Downing Street Publishes Memo on Legality of War

Prime Minister Tony Blair's campaign plane was struck by lightning as it came into Heathrow on Wednesday. It seems Mother Nature doesn't approve of New Labour anymore. Who can blame the old girl? Now, that the Attorney General's legal advice to the government on going to war with Iraq has finally been published, it's clear Mr. Blair manipulated the situation and withheld facts from Parliament. As much as one may admire his political acumen and his achievements, it is obvious that he has succumbed to the corruption of power.

The full memo of March 7, 2003 says that there are three "possible bases for the use of force" against Iraq. Self-defense would require an imminent threat that Lord Goldsmith, the attorney general, said didn't exist (but the false claim that Iraq could launch WMD 45 minutes after the order was given looks tailor-made to meet this requirement. The second basis for the use of force was "to avert overwhelming humanitarian catastrophe," which there was not according to His Lordship. Finally, the use of force would be OK under Security Council authorization under Chapter VII of the UN Charter.

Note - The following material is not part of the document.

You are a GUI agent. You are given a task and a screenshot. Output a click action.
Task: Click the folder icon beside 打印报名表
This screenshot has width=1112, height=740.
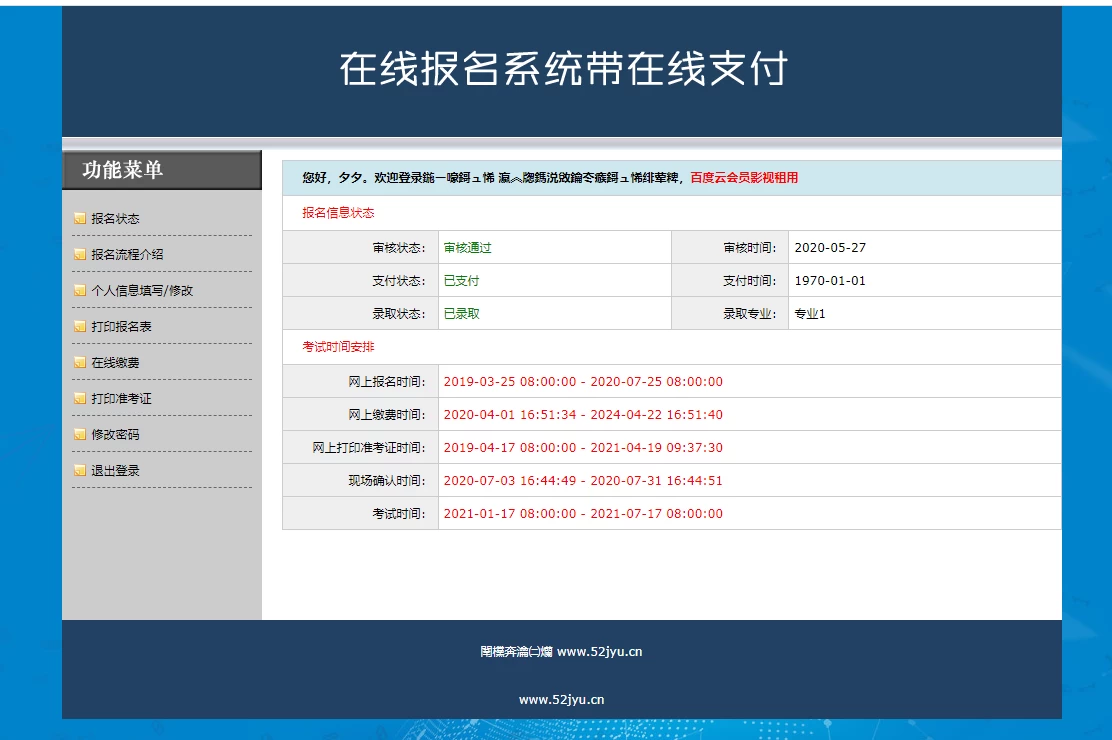[x=79, y=326]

The AG wrote, "The key question is whether resolution 1441 has the effect of providing such authorisation."

This is an issue over which honest legal minds may differ, and Lord Goldsmith wrote, "I remain of the opinion that the safest legal course would be to secure the adoption of a further resolution to authorise the use of force." He accepted that, if there were evidence of WMD in Iraq, that the existing UN resolutions would suffice. Absent that evidence, he was less certain. He also wrote, "Regime change cannot be the objective of military action."

But the March 7 memo was never presented to Parliament. Instead, a nine-paragraph, written answer to a parliamentary question on March 17 was all that the democratically elected representatives of the British people had to consider before the March 20 beginning of the war. And in that, there was no ambiguity offered, nor any of His Lordship's elegant logic.

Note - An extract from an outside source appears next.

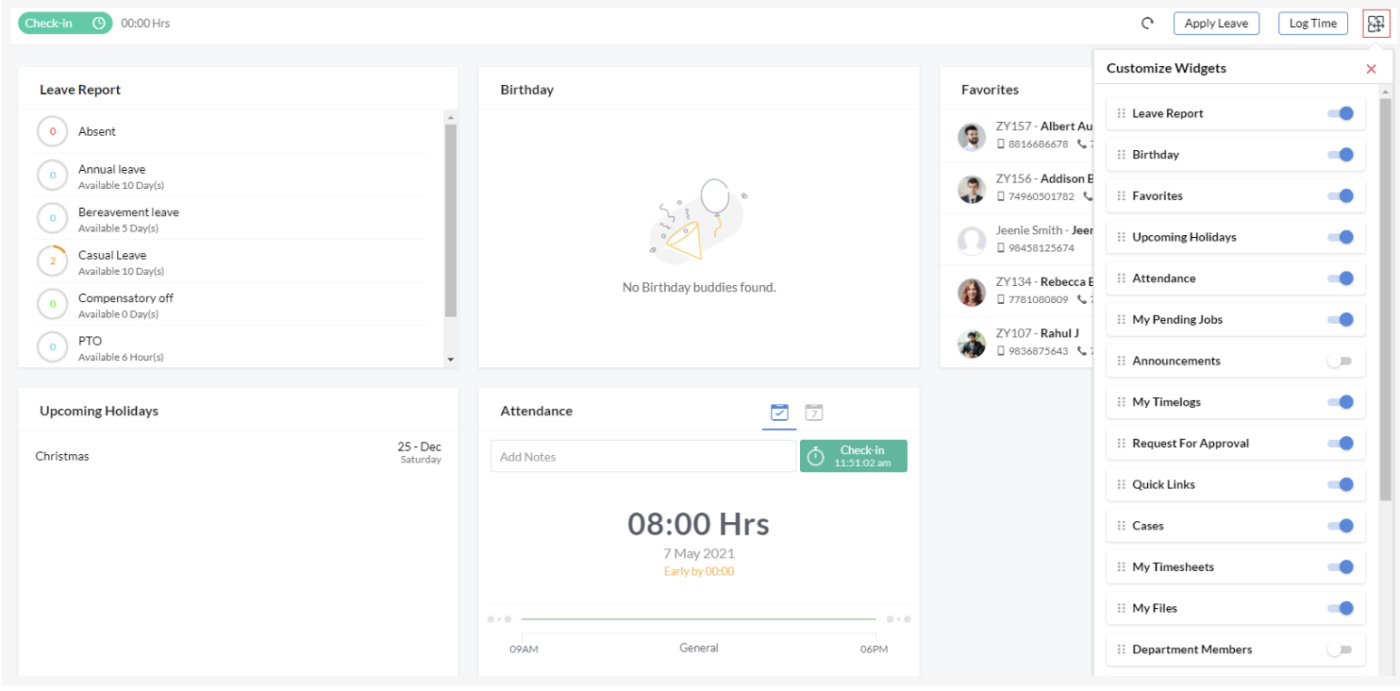
Task: Enable the Announcements widget
Action: coord(1341,360)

A lie is often defined as the deliberate telling of an untruth. Here, Mr. Blair employed a slicker technique, which nonetheless, has the same effect as a lie -- he withheld critical information from decision-makers to get the result he wanted. Would the MPs have backed him if they had known the AG's full discussion of the issues? Maybe. But then again, maybe not. And that is the problem. When the legislature is denied full knowledge of the facts, no reasoned debate can occur. Democracy is thereby subverted. "Creation of an Iraqi democracy required the diminution of British democracy," won't wash. Mr. Blair's re-election will only make the British voter complicit in the act, and the country deserves better than that.